*** Opening PAGE EXTRACT ***
I recall having conversations about the sudden influx of unfettered access to pornography into people’s lives. Just 10 years earlier, you had to make the walk-of-shame from the magazine rack or the back room of the video store, and that was if you could pass for being old enough, or in my case, find an establishment that valued the dollar over the moral purity of a 13-year-old boy.

Even then it was clear that I was going to be part of the last generation to have to do any actual work to look at pornography. I had to ride my bike to the video store, about two miles each way, play the whole cat-and-mouse game of trying to act older (though they never denied me) and mixing in a mainstream movie or two. I had to hide the porn from my parents and make sure they wouldn’t catch me watching it.

Even in 1998, it was clear the way people viewed porn would be forever changed and it didn’t take a genius to understand the Clear Browser History button would be a 13-year-old’s best friend. You could look at anything your heart desired and nobody would ever find out.

I couldn’t imagine having been a 13-year-old boy in the age of the Internet.

I wrongly hypothesized that viewing porn was going to become a mundane activity. I saw the danger of getting my hands on porn and the potential of being caught as part of the intrigue. I was wrong. Take away the danger and intrigue and you’ve still got naked people doing naked things. I now know that will always be enough to draw people in.

A Pathetic History of Porn Education

Nobody talked about porn as a bad (or good) thing when I was a kid. Nobody talked about it except far right-wing politicians or religious zealots who always seemed detached from reality. Stories of going blind or hairy palms were ludicrous, yet preached by these groups. It was almost cartoon-like with its idiocy.

There was a blip in the late 80s and early 90s with groups like the Parents Television Council or the Parents Music Resource Council gaining a little bit of ground – that’s back when explicit lyric advisories were placed on CDs and TV shows started being rated. But they also talked about the dangers of violence in video games and Satanic lyrics in music, so again, their zealotry eliminated any actual common sense they occasional brought to the table.

These days, I don’t see porn as being the taboo subject it was when I was growing up, but I also don’t think it’s seen in a negative light nearly like it was. I’m not sure this is a good thing.

I’m guessing these days (where the average kid first sees porn at 11) there is no sense of danger or doing the wrong thing that there was back in my day. There are no more gatekeepers beyond a parent trying to put a filter on a computer – but those are easily skirted by anybody over 9, either in age or IQ. There is an unending supply of porn flowing to children through the Internet on their computers, tablets and telephones.

I don’t think we can stop it. I think it’s a fool’s errand to try. Our government’s war on drugs has proven they don’t have the resources and on a First Amendment basis, as a journalist, I don’t like barring people’s right to freedom of speech or expression. Even if I find it reprehensible, I’ll still defend the right to say it or do it.

I don’t think pornography will ever end. It just evolves. If you look at the history of Penthouse Magazine over the last 20 years, you’ll see most have turned their back on the pornographic magazine industry. Playboy even ran an experiment through much of 2016 with eliminating nudity from the magazine. They went back to it after few people bought the magazine sans skin.
*** Closing PAGE EXTRACT ***
*** Opening SUPPLIED RECORDS ***
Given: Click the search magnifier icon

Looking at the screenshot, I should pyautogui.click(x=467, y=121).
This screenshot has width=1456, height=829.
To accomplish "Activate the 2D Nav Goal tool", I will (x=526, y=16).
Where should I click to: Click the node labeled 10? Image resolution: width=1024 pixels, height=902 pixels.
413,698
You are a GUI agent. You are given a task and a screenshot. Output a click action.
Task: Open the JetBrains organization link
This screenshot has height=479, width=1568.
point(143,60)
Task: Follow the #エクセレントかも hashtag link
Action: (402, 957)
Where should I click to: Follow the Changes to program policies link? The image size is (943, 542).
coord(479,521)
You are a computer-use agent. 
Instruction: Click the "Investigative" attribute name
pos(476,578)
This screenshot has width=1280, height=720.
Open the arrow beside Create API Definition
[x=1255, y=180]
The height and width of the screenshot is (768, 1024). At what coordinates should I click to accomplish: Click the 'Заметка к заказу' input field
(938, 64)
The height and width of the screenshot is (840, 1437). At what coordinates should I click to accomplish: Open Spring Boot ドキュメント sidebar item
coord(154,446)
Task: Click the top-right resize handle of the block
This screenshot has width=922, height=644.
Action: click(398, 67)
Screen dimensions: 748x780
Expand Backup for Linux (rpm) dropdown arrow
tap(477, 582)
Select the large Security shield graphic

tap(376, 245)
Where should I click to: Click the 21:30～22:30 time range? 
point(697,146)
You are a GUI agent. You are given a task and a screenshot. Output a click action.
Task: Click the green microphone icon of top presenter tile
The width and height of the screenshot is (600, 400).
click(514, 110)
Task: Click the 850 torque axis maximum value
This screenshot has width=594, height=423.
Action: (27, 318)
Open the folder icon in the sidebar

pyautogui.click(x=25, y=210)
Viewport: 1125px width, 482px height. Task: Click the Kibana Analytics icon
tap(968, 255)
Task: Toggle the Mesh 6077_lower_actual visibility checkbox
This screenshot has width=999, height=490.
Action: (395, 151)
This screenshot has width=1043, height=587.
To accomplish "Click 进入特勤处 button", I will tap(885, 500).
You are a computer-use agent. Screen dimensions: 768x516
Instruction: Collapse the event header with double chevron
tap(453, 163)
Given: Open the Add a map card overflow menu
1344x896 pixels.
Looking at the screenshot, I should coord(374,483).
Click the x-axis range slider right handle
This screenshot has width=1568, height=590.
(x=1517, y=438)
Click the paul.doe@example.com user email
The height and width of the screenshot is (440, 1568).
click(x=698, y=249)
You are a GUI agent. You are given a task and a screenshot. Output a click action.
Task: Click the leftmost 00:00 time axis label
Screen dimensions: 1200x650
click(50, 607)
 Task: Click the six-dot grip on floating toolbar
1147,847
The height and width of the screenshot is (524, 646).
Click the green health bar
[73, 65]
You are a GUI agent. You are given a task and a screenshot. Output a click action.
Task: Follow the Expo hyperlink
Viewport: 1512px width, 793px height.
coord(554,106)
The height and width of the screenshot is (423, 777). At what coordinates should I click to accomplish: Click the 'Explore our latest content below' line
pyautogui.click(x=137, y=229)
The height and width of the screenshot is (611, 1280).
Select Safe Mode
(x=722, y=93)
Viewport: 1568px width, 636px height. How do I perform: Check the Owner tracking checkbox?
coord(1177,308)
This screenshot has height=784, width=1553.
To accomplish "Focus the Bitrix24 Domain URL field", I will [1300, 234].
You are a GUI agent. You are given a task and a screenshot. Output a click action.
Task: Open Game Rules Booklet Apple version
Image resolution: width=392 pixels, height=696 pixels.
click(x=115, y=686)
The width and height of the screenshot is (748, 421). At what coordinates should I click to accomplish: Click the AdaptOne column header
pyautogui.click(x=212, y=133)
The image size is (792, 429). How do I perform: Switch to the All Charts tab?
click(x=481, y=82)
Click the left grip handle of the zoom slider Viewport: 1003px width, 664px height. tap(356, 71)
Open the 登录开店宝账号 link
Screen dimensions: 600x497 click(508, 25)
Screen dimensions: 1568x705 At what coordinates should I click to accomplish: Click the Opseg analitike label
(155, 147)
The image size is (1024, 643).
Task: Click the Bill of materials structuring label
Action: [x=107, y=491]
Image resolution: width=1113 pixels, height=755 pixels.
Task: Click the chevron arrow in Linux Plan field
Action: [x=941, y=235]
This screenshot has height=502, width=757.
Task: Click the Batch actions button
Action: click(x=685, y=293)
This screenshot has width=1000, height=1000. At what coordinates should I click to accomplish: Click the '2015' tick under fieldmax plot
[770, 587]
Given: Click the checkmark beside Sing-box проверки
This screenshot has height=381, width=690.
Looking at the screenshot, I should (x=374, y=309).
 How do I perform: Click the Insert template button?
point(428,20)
*** Closing SUPPLIED RECORDS ***
• _THINGS TO DO_
A: In the text on access to pornography, rewrite the paragraph beginning "Even then it was clear" as a shorter version that keeps its main facts.
B: Copy the text on access to pornography word for word from "These days, I" to "tablets and telephones.".

• _RESPONSES BY TASK_
A: Even then, the writer could tell he would be among the last generation that had to work to see pornography. He biked about two miles each way to the video store. There he tried to act older, though he was never refused, and mixed in a mainstream movie or two. He also had to hide the porn from his parents and avoid being caught watching it.

B:
These days, I don’t see porn as being the taboo subject it was when I was growing up, but I also don’t think it’s seen in a negative light nearly like it was. I’m not sure this is a good thing.

I’m guessing these days (where the average kid first sees porn at 11) there is no sense of danger or doing the wrong thing that there was back in my day. There are no more gatekeepers beyond a parent trying to put a filter on a computer – but those are easily skirted by anybody over 9, either in age or IQ. There is an unending supply of porn flowing to children through the Internet on their computers, tablets and telephones.